Metro Water Murky Matters
As a fired electrician fights to get his job back, Metro Water increases its rates
By Albert Vetere Lannon
November 29, 2012
- Albert Vetere Lannon
- Metro Water electrician Donovan Hemway asks for protection at the Aug. 13 Metro Water board of directors meeting.
When Metro Water District managers fired electrician Donovan Hemway after he was nearly electrocuted, they stirred up already murky waters—and several government investigations of Metro Water are under way, as Hemway fights to get his job back.
Speaking to the board of the water district—which serves about 50,000 people in the northwest, northeast and southwest areas of metro Tucson, according to its website—Hemway said on Aug. 13 that he was nearly electrocuted on May 10, when he became drenched while working in a live, 480-volt cabinet at Metro’s DeConcini well site. Hemway had worked for Metro for almost six years. (See “Sparks Flying,” Currents, Sept. 20.)
“I was nearly killed,” Hemway told the board then. Hemway had been ordered to do a pump-efficiency test. Now, Hemway is insistent about getting his job back.
Jessie Atencio, assistant director of the state Division of Occupational Safety and Health, wouldn’t comment about the division’s investigation.
Hemway said he has received confirmation that the U.S. Department of Labor’s Wage and Hour Division has begun a separate investigation of his termination, which occurred while he was on family and medical leave. The electrician’s charge of employment discrimination is pending at the state Attorney General’s Office, and an interview has been scheduled, he said.
Hemway’s first victory came when Metro Water, on the eve of a formal hearing, decided not to fight his workers’ compensation claim. The Industrial Commission of Arizona sent Hemway a letter notifying him that the Employers Compensation Insurance Co. had accepted his claim for compensation over job-caused medical issues.
Hemway sent the ICA a letter on Nov. 15 relaying reports from employees that a Metro Water supervisor was intimidating workers. Hemway charged that the supervisor told several people, including witnesses to the May 10 incident, that “if Mr. Hemway sues, there will be layoffs.”
The supervisor also reportedly made light of a 6-inch hose rupture as “just a pinhole leak,” despite company video showing Hemway drenched while near a live electrical connection. Hemway’s letter argued this showed “a pattern of unlawful disregard in a hostile work environment” that could lead to “stress claims and even a fatality.”
The company received the letter at 11:33 a.m. on Nov. 16, according to a delivery-confirmation service. Hemway claims that at 1:28 p.m. that day, he observed the supervisor in question driving slowly down his street.

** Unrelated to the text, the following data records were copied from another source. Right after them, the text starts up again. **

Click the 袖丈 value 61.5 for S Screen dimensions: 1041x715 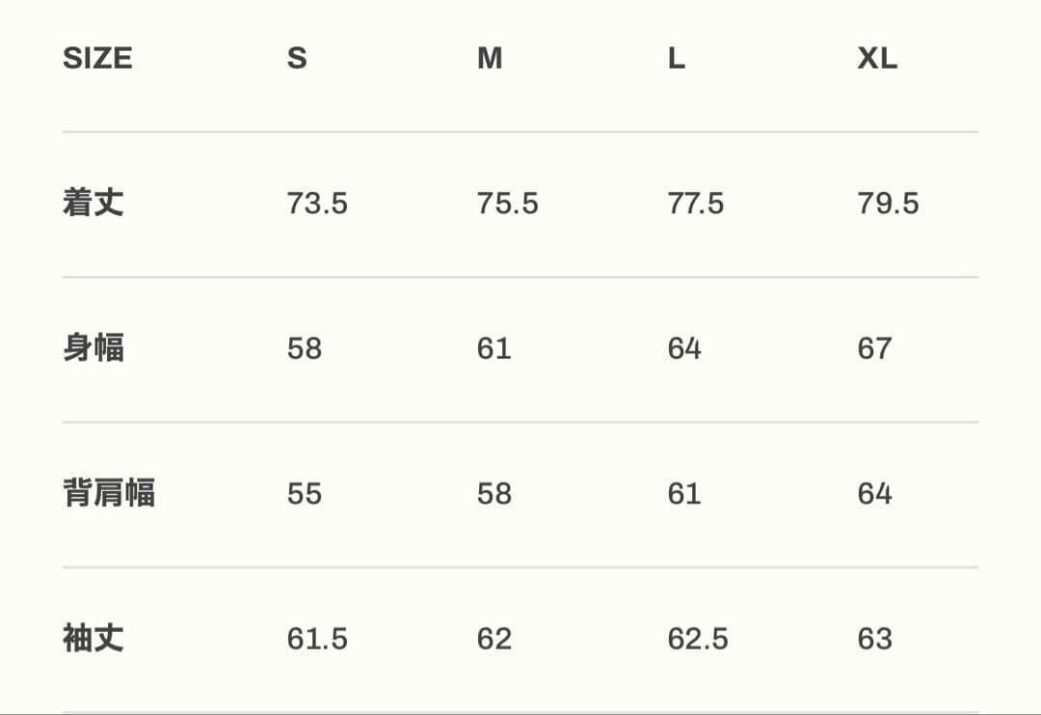click(x=317, y=639)
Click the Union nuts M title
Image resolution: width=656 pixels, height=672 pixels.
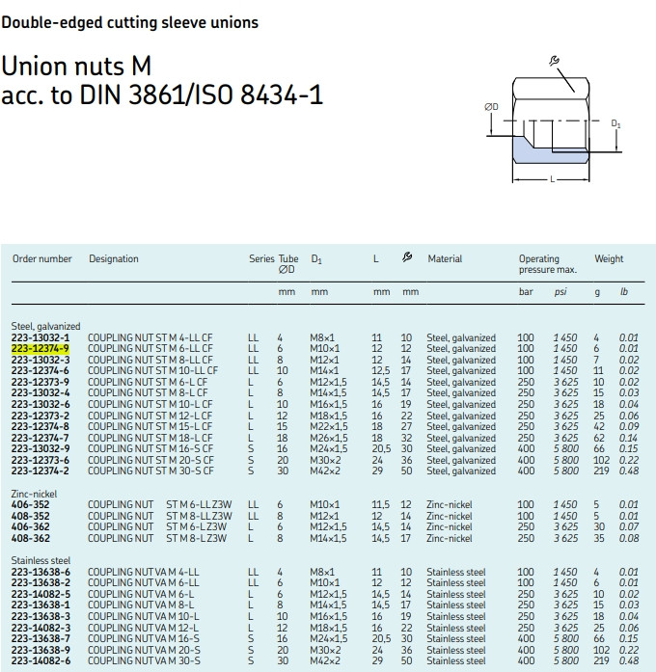[x=76, y=67]
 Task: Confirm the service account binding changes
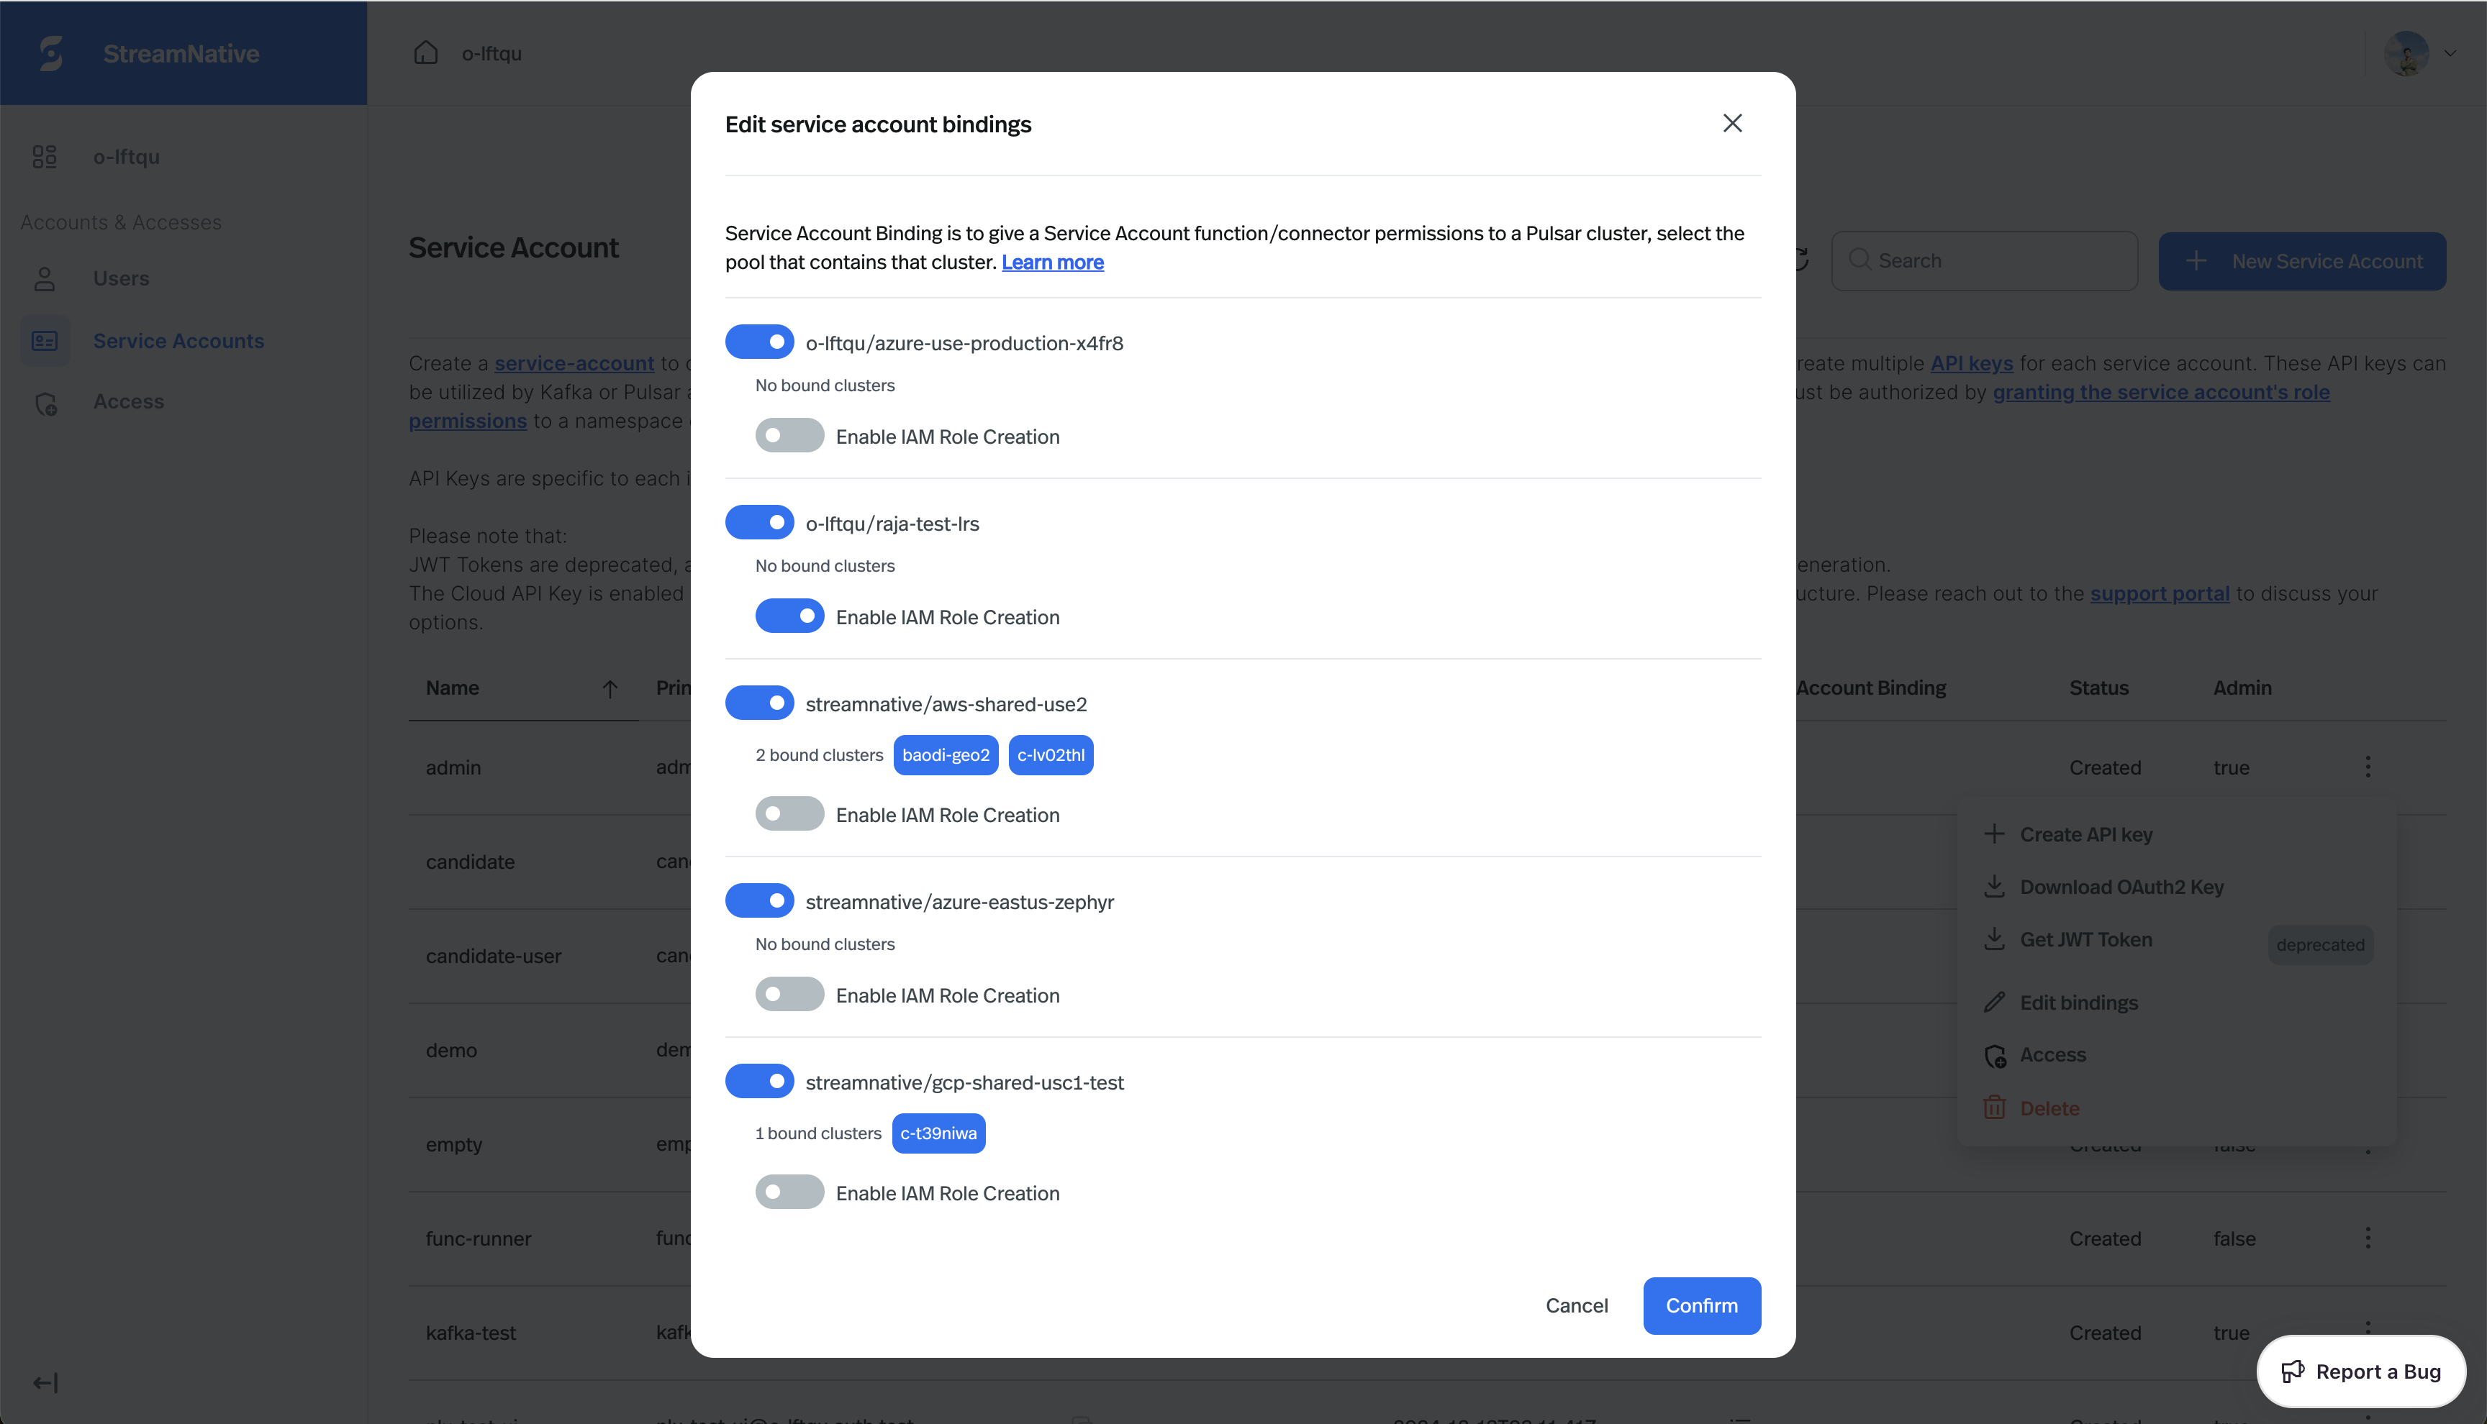click(1701, 1305)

While Hemway sees his battle with the company as David versus Goliath, the fallout may be affecting Metro Water in other ways. At a public hearing Oct. 22 on proposed rate increases, Metro customer David Tanner, a former company supervisor, asked a series of questions about Metro’s practices. According to the meeting minutes (posted on the Metro website, www.metrowater.com), one of the questions involved how much Metro was paying attorneys “to fight employees who complained about wage and hour law and job-safety violations.”
General manager Mark Stratton said the amount was not yet known. Board chairman Bryan Foulk denied any company wrongdoing, saying nothing was “being swept under the carpet.”
Another question from Tanner: “Is the rate increase needed so managers can continue to attend conferences at Whiskey Pete’s in Buffalo Bill’s Resort and Casino near Las Vegas?”
Stratton responded that the only manager who attended a conference there was deputy general manager Chris Hill. Hill was the person who initiated the change in a pump-testing procedure that almost killed Hemway when a hose ruptured, Hemway said. According to the conference prospectus, Hill was to teach a Sept. 25 class on “Reducing Risks and Costs.”
Tanner also asked about Foulk’s comments at a previous board meeting that debt service was “strangling the district.” Seventy-five percent of Metro’s annual income, $6.6 million, reportedly goes to debt service. Foulk said he was misquoted. His statement, however, remains in Metro Water’s approved board minutes from Aug. 13.
Another Metro customer, Annette Cline, sent an email to the board opposing the rate increase, adding, “I don’t really get the impression that my opinion as a longtime Metro customer really matters to the board of directors, anyway.” The Southern Arizona Home Builders Association wrote the board that any increase in connection fees “will adversely affect our builder members.”
The board dropped the proposed water-connection fee increase, but voted unanimously to raise the base rate by $2.50 a month; to increase water consumption charges by 4 percent; and to establish to a new water-resource-utilization fee of 10 cents per thousand gallons.
Metro Water customer Donovan Hemway, unemployed since his discharge from the company, will have to pay the new rates while he continues his battle to get his job back.